The goal of the destroy-your-brand exercises is obvious. Once points of vulnerability are identified, the team members (or possibly other teams) can develop defense strategies to counter such attacks. Assuming that terrorists come up with similar or identical scenarios in their planned attacks, these exercises would ensure that the defenses would already be in place before such attacks occur.
After the Sept. 11 attack last year, several Wharton faculty members suggested to the Department of Homeland Security that the “destroy-your-brand” method be employed to identify vulnerable points in the U.S. economy and to generate counter-strategies. While the department was slow to respond, the Bush Administration’s strategy for homeland security announced last month calls for the creation of such teams.

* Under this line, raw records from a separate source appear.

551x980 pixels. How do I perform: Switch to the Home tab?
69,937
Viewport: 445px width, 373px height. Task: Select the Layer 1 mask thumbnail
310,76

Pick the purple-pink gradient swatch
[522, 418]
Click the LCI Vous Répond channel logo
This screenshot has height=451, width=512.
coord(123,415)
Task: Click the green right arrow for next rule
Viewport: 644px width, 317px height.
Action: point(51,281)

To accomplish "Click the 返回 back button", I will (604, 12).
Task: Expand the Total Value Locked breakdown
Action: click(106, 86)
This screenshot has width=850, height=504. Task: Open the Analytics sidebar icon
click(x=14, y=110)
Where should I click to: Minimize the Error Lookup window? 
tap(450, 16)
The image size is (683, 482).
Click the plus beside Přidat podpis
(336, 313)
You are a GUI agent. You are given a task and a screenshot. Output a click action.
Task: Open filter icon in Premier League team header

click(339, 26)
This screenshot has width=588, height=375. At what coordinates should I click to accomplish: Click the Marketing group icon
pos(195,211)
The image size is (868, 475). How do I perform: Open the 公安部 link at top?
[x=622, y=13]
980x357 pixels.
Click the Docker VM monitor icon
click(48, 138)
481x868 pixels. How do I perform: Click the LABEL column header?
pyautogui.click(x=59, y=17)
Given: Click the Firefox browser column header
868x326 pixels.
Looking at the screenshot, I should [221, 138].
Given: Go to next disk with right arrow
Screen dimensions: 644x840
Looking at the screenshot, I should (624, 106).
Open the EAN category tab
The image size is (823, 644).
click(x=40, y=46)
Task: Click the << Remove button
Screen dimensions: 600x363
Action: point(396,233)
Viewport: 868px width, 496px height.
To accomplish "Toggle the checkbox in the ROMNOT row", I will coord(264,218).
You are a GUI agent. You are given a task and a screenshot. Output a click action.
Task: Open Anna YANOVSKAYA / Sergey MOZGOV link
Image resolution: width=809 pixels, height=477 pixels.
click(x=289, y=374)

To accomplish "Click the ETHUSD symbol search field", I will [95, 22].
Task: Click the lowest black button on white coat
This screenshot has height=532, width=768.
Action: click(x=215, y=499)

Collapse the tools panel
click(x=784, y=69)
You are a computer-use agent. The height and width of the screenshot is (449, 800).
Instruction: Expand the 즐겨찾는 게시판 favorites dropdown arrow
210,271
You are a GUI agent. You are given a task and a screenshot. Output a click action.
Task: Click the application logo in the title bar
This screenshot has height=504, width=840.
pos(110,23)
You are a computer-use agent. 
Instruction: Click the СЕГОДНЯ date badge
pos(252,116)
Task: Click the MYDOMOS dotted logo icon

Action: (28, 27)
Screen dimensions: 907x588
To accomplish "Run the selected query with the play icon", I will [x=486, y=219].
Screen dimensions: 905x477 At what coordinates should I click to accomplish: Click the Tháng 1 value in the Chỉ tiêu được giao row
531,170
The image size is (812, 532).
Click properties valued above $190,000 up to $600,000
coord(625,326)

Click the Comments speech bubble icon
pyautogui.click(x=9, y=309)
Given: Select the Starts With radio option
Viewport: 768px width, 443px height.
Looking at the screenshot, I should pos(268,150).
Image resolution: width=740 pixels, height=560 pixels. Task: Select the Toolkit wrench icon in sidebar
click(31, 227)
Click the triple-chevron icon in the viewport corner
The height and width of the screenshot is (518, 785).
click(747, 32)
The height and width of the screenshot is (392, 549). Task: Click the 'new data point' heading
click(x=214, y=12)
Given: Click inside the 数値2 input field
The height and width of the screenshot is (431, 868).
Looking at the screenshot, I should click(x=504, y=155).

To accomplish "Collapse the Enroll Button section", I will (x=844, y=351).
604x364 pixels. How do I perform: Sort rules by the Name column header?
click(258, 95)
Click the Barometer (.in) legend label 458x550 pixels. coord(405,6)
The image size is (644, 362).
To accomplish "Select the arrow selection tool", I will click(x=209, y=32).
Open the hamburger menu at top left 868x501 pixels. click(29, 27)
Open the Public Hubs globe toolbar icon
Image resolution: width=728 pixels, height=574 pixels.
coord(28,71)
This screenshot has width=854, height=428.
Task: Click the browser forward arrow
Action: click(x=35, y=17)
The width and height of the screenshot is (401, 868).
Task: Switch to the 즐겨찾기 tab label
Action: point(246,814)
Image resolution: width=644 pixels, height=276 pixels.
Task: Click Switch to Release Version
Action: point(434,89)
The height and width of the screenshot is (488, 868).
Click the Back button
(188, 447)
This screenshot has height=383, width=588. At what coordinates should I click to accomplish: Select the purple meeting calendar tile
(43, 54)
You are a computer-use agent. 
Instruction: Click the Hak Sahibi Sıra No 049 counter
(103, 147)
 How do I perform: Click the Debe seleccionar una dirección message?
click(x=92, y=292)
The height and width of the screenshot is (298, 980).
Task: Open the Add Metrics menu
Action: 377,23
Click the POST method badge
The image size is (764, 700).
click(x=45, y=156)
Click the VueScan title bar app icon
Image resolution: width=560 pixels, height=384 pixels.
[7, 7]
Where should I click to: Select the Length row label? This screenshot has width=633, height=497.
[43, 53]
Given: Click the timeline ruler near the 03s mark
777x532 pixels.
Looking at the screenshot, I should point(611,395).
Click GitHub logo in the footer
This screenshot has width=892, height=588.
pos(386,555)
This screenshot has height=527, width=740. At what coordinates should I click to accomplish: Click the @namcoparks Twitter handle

In order to be truly effective, these exercises should be conducted in an iterative fashion, where each scenario incorporates possible defenses and new threats to those defenses. For example, if terrorists were to combine an attack on an institution that handles credit supply with a move involving contamination of cash currency – some 25% of Americans have no bank account – they could pose a formidable challenge to the economy.
“These are troubling scenarios, and they could shut the economy down,” says Lieb. Hopefully, however, being aware of such areas of vulnerability is also a step toward preventing attacks or tackling them with minimal disruption if they do occur.